>> begin
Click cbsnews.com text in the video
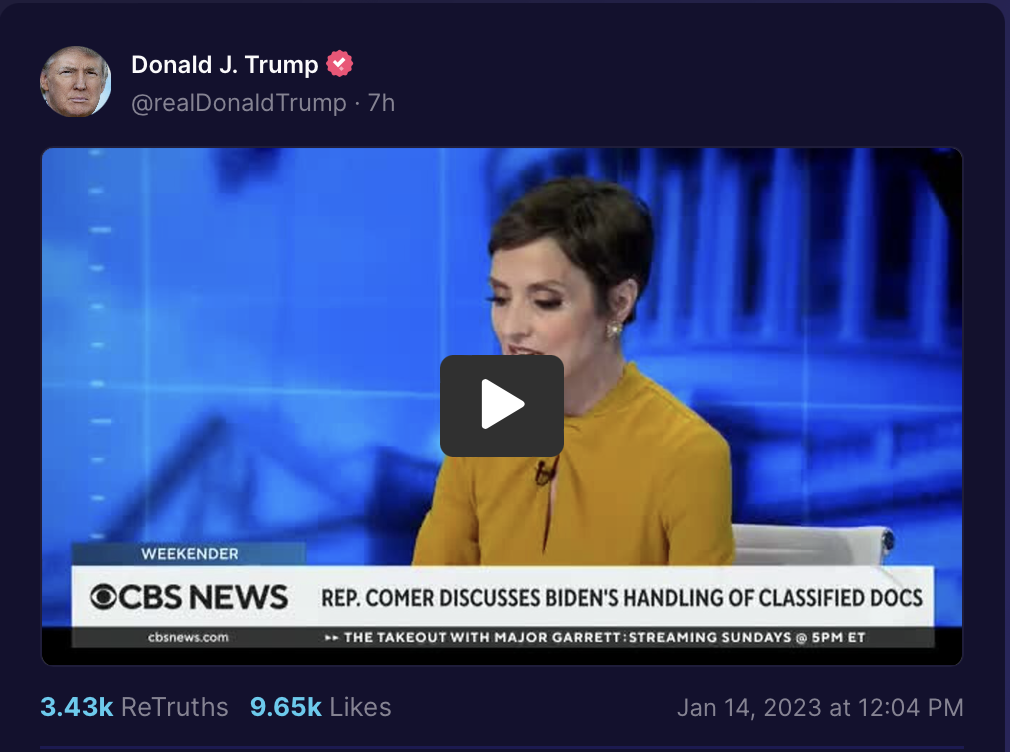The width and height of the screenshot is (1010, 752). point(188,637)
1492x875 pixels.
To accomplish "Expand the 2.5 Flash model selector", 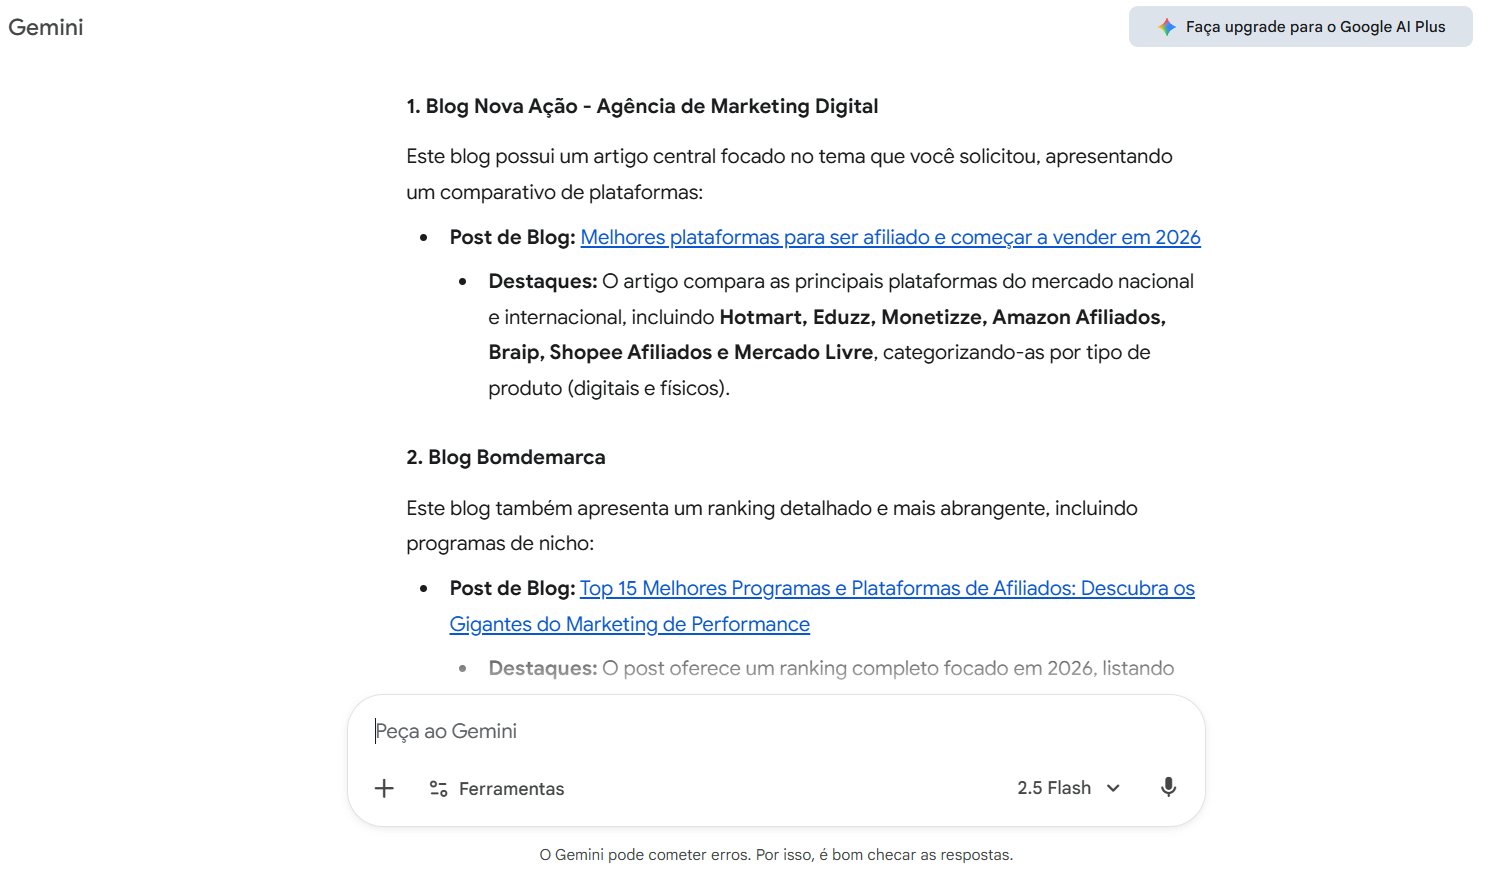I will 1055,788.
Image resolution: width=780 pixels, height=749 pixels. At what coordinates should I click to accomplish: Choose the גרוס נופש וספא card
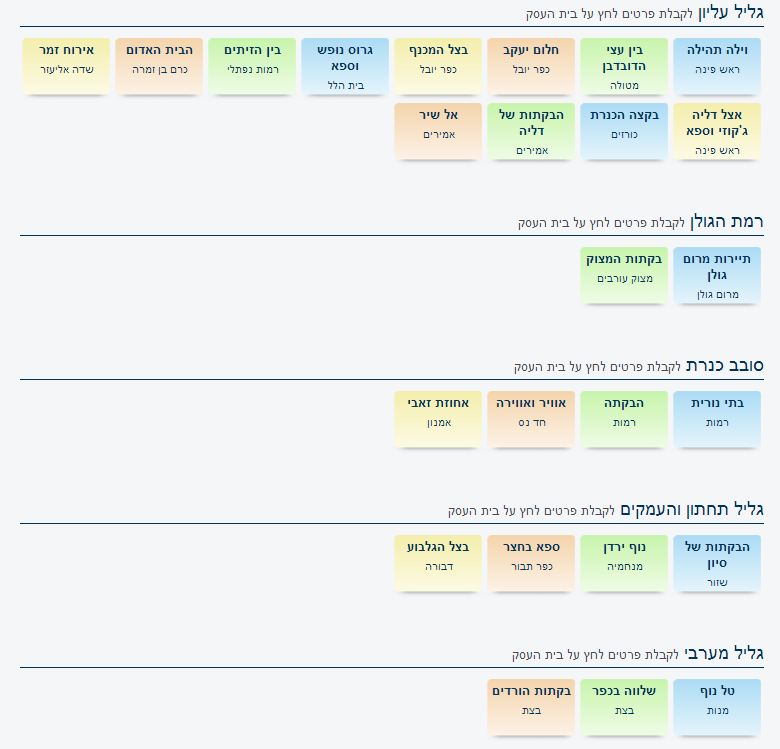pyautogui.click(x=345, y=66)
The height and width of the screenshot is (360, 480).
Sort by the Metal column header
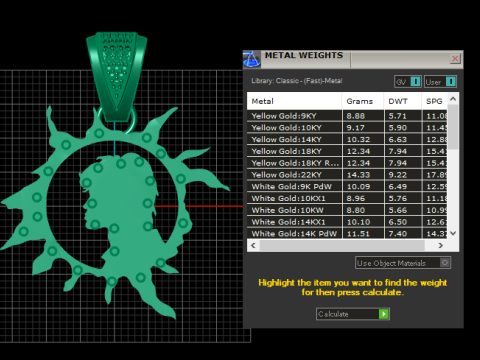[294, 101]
>> end
▶ **Task description**
Put everything from the line containing "Image resolution: width=780" down to the end of the material into a two-column CSV headed input and output, one row per entry, with its wording under input and its answer under output. Wrap each field in quotes, replace line breaks with spaces, and leave the pictures out.

▶ **Task output**
input,output
"Image resolution: width=780 pixels, height=749 pixels. At what coordinates should I click to accomplish: Choose the גרוס נופש וספא card","pyautogui.click(x=345, y=66)"
"The height and width of the screenshot is (360, 480). Sort by the Metal column header","[294, 101]"